[Dataset items]

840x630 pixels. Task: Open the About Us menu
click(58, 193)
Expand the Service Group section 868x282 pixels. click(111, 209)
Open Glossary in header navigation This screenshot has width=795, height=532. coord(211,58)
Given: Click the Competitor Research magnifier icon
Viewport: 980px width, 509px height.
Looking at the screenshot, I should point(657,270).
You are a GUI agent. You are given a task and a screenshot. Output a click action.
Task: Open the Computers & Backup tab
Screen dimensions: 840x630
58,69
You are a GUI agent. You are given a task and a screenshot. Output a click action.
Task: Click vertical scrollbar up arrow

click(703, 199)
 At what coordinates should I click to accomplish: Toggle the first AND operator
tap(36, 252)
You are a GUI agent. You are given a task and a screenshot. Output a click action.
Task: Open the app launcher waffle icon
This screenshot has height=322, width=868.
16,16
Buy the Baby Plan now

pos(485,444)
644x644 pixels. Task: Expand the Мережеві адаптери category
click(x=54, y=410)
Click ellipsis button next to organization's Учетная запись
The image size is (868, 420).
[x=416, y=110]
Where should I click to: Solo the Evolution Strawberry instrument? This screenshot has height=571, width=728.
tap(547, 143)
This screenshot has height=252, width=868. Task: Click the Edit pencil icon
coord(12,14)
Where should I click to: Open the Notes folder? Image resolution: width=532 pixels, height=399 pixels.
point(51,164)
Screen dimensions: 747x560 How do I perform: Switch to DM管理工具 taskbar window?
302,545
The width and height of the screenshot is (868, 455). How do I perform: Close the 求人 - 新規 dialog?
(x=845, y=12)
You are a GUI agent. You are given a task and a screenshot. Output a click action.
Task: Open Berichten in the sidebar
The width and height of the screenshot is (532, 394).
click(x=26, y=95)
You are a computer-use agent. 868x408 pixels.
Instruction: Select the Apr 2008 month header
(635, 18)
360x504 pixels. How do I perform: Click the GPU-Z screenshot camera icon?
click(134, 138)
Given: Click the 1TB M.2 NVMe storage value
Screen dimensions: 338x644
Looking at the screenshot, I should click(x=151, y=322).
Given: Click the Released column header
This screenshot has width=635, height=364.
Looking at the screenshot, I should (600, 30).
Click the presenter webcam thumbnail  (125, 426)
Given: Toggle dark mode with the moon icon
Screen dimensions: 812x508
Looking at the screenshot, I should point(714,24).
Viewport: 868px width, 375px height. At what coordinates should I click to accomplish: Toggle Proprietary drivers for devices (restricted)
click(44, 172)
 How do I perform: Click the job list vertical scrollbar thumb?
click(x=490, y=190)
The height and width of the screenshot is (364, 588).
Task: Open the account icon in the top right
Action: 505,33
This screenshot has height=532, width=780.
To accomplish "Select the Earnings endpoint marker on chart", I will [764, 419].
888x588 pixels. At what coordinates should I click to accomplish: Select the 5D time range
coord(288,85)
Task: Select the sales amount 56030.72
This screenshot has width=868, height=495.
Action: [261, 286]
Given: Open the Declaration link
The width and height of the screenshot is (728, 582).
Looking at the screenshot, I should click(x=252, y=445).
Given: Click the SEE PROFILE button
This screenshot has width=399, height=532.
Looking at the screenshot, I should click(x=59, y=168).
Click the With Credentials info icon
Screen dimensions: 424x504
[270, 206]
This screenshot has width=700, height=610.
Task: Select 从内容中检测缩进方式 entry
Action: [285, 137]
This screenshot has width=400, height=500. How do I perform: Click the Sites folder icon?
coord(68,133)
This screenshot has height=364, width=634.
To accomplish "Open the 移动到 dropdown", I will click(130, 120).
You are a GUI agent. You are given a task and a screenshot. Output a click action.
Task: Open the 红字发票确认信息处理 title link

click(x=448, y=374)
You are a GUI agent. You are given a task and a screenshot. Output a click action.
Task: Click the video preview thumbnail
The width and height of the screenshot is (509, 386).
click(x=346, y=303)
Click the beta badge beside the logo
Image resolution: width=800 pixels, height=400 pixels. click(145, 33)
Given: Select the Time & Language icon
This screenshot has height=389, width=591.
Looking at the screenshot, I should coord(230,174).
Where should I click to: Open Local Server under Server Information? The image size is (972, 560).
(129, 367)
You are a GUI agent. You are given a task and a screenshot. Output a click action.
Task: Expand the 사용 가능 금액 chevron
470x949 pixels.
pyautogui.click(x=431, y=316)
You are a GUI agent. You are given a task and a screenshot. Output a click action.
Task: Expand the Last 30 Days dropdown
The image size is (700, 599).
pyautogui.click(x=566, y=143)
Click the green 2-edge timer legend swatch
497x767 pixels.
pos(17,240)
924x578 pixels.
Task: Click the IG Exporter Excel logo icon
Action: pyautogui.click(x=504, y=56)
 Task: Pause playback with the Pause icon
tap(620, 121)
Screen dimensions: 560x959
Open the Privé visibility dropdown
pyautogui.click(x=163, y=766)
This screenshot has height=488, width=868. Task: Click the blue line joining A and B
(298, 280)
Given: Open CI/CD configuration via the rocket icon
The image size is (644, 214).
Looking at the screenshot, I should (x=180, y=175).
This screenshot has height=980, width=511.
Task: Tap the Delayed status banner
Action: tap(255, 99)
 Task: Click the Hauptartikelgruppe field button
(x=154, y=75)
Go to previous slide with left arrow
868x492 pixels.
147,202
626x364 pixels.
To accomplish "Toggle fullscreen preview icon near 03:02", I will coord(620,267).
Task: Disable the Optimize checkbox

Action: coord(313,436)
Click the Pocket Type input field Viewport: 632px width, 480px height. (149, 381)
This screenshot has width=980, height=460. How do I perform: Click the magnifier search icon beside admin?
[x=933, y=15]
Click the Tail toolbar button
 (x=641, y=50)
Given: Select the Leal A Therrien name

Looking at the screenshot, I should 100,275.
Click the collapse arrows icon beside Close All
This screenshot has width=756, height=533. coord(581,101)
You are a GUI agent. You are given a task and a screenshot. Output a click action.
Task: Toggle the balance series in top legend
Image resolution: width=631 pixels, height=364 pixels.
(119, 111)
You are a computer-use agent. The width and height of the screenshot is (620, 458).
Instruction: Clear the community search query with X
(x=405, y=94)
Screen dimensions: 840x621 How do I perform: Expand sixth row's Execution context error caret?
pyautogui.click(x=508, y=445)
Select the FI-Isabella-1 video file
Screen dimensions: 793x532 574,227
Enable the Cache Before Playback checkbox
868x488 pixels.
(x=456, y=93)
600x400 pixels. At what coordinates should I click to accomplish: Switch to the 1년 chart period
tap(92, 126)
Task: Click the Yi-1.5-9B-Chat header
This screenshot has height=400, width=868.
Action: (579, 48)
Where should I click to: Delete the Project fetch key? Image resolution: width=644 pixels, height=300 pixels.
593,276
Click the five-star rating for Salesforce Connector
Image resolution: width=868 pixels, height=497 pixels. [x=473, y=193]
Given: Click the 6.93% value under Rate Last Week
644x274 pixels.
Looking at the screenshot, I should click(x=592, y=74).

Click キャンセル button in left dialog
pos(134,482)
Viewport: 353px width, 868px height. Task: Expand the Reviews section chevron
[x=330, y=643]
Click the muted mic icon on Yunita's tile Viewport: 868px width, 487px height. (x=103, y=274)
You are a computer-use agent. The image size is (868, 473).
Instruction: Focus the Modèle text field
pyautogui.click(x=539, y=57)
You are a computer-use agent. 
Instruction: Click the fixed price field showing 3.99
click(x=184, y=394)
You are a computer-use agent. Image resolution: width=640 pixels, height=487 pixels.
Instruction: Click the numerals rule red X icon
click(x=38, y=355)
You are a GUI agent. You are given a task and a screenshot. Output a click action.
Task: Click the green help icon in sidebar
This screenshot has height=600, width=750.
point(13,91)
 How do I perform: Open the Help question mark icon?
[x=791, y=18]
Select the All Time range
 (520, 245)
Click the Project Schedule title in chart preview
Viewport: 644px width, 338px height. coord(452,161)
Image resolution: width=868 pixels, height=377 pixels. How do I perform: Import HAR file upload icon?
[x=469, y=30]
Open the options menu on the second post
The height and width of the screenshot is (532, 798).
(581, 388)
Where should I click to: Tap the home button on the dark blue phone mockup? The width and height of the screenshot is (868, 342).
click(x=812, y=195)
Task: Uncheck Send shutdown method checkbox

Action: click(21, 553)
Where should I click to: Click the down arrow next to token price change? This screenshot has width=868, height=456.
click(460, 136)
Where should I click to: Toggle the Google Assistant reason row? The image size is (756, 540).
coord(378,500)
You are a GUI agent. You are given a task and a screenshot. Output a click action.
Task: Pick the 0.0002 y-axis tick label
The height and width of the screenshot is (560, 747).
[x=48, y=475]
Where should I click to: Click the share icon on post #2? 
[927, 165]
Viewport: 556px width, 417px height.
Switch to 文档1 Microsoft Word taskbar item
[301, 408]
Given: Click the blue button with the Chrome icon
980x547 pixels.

## [What the task requires]
The answer should be a single number: how many lines of the entries hold "value".

## [Expected output]
2